GIVEN INSTRUCTION: Report every line of the items below that contains the string "elettrodomestici", matching case exactly.

Raw items:

.....

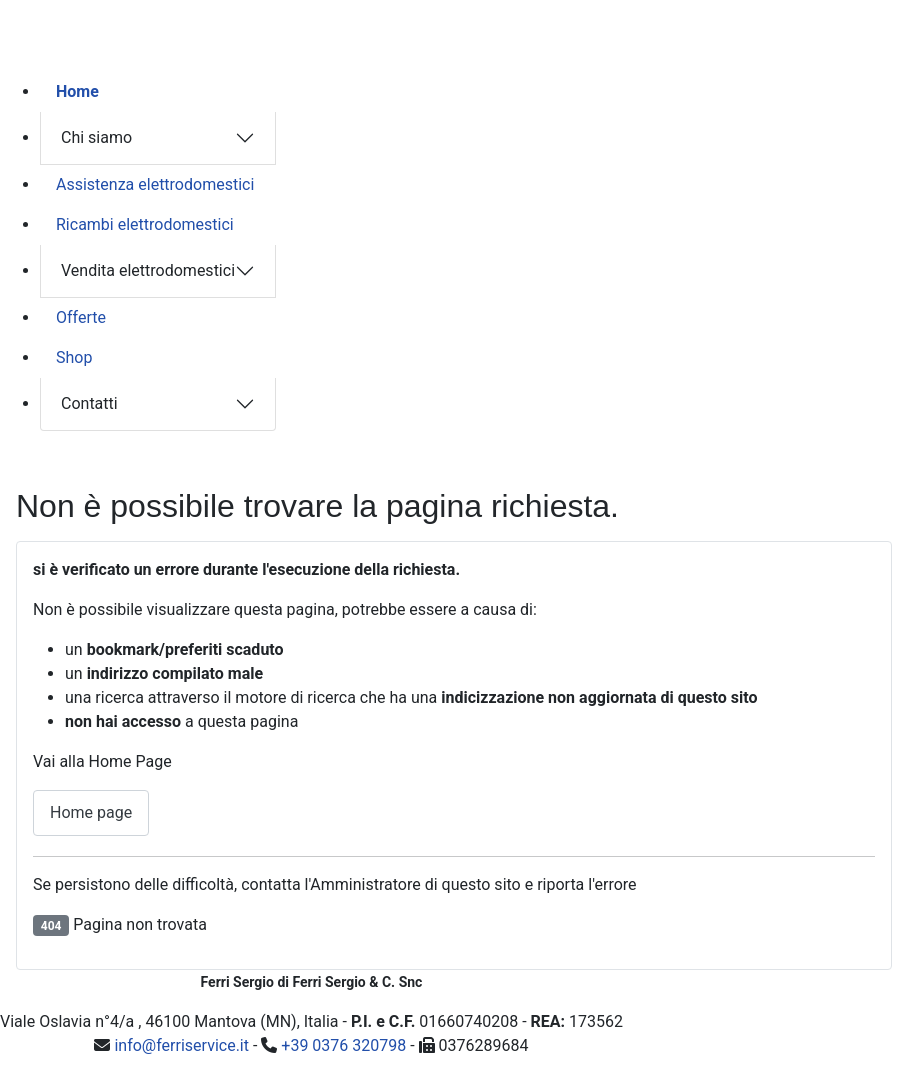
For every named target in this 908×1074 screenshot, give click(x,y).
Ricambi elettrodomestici (145, 224)
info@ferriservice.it (181, 1045)
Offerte (81, 317)
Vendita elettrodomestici (148, 270)
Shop (74, 357)
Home (77, 91)
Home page (91, 812)
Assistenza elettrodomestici (155, 184)
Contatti (89, 403)
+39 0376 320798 (343, 1045)
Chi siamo (96, 137)
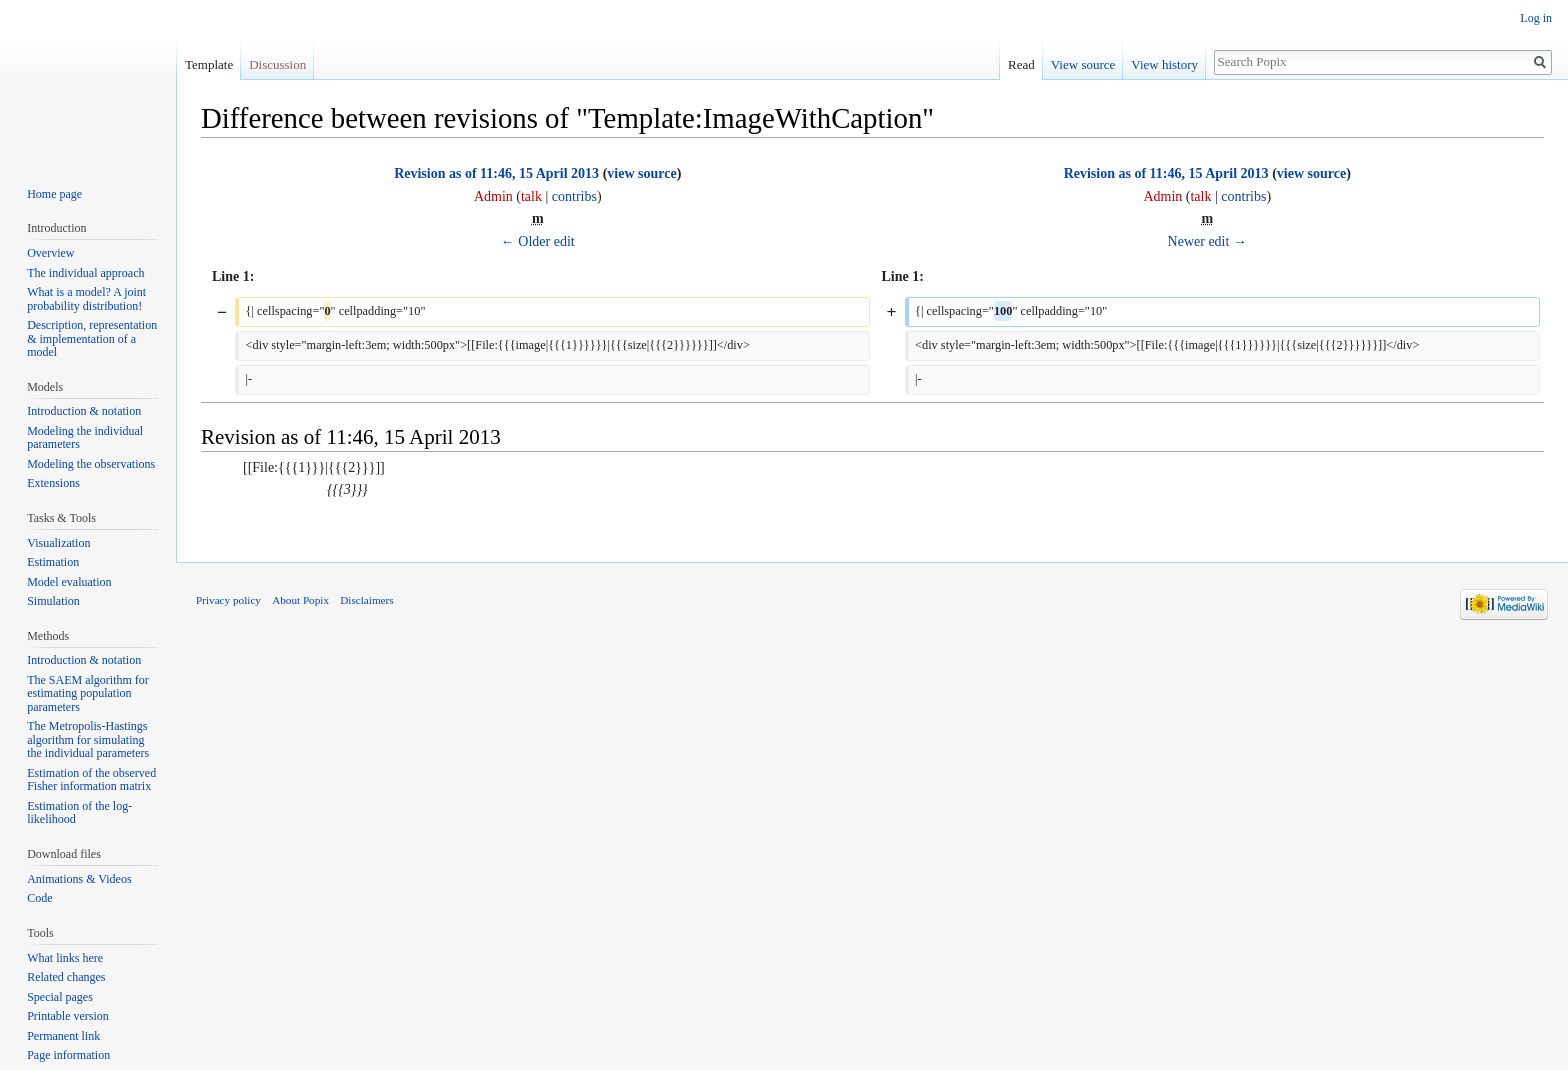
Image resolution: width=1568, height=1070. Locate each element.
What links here (65, 958)
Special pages (60, 997)
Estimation (53, 562)
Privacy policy (228, 600)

.....

WRITTEN ANSWER:
Ricambi elettrodomestici (145, 224)
Vendita elettrodomestici (148, 270)
Assistenza elettrodomestici (155, 184)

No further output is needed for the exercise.